▶ _TASK BRIEF_: Update the material between the lines holding "You are a computer-use" and "Instruction: Open the", inclusive, by replacing "headline" with "news story", and give back only those lines with everything else unchanged.

[Records from a pointing dataset]
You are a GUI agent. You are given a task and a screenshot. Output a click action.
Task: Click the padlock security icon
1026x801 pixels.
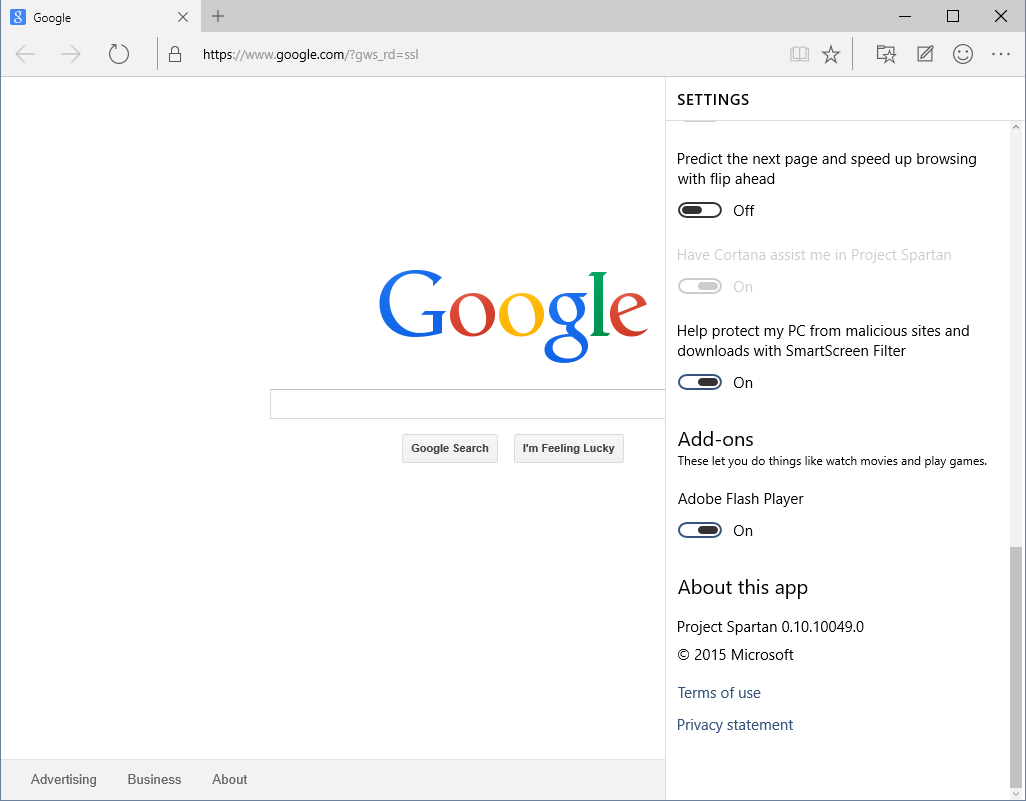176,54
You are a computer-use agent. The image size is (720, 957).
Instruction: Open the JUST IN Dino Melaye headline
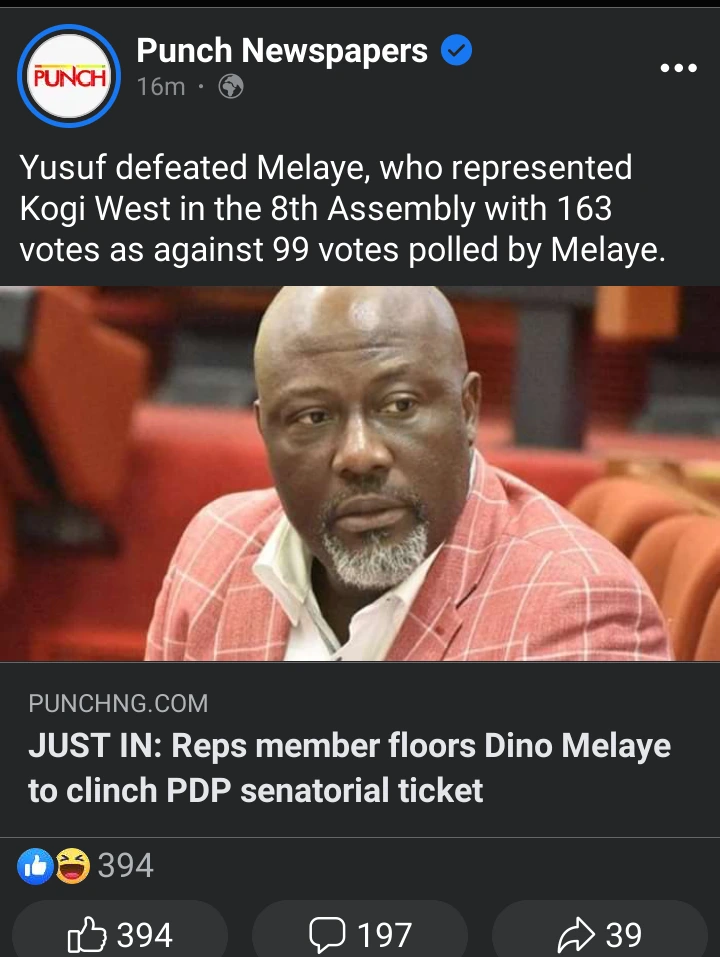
---
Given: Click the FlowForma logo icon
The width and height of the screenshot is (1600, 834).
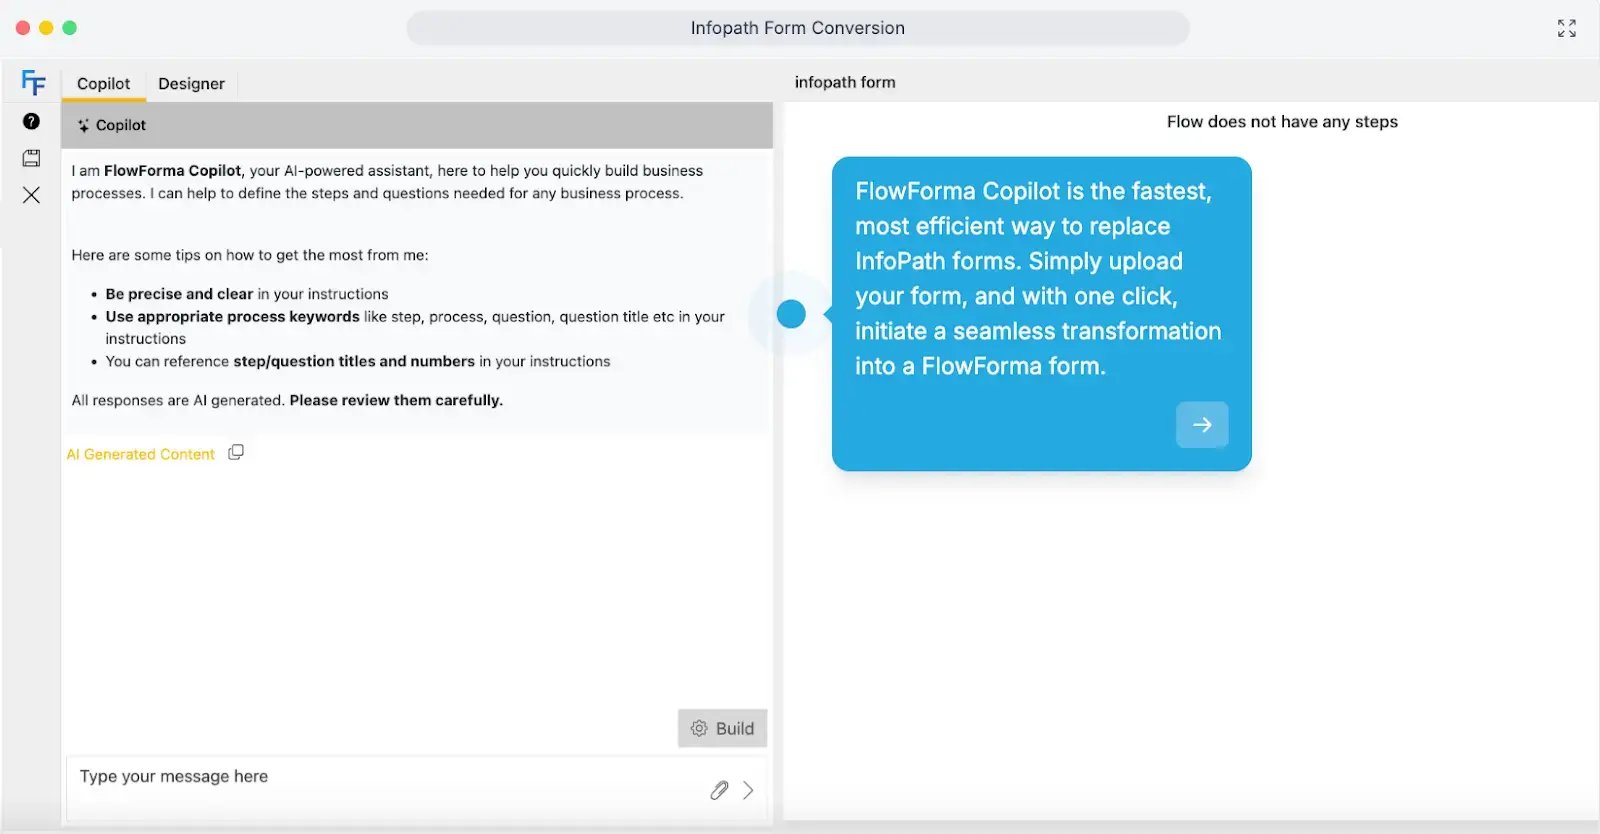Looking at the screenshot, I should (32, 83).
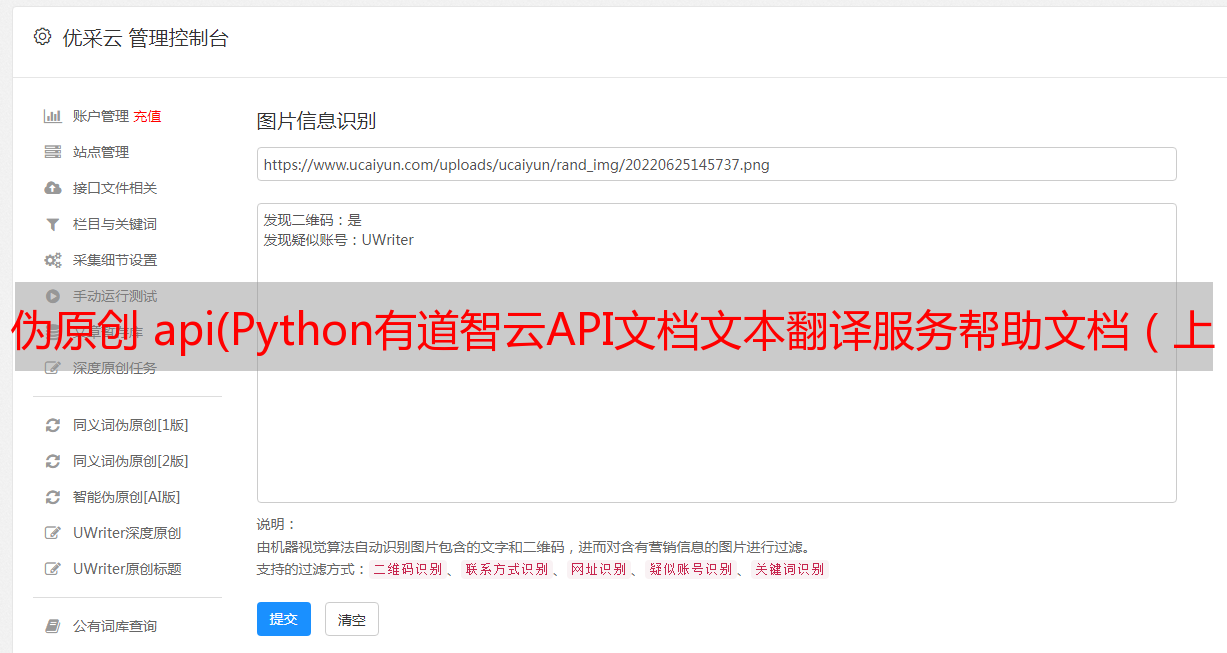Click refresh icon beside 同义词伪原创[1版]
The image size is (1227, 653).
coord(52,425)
==
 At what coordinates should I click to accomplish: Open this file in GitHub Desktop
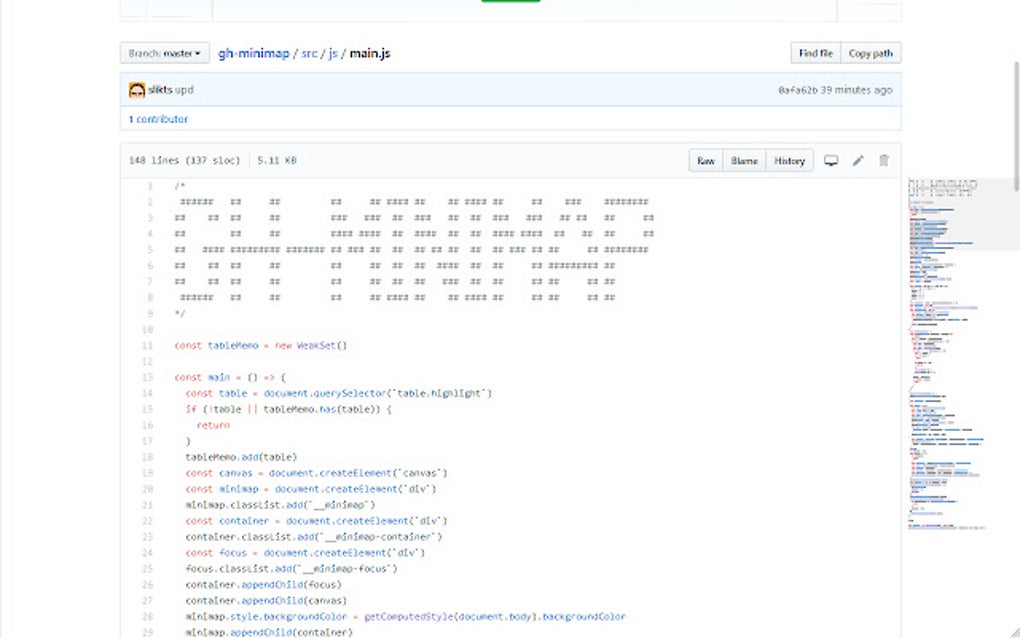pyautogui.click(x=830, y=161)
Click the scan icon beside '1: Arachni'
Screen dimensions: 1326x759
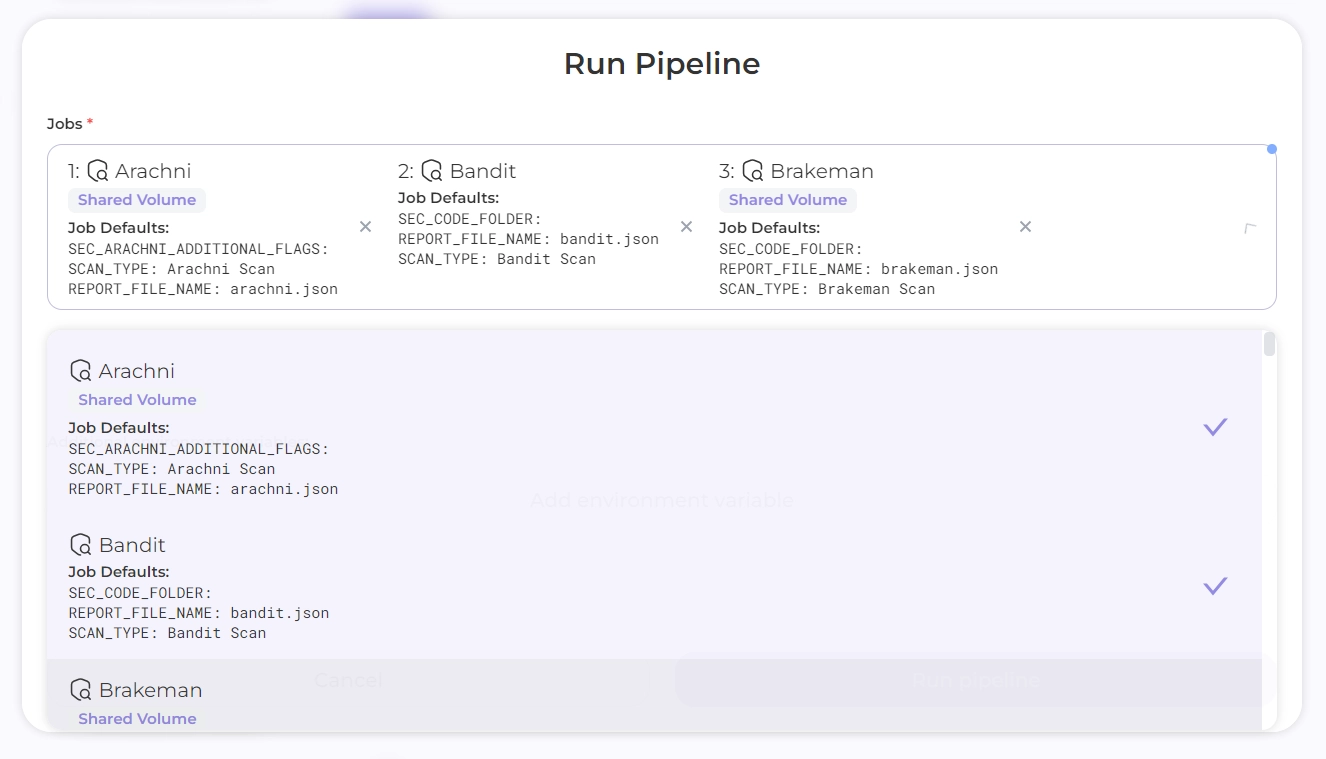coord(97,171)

▶ _WRITTEN SOLUTION_:
You are a computer-use agent. The image size is (720, 957).
Instruction: Open the JUST IN Dino Melaye news story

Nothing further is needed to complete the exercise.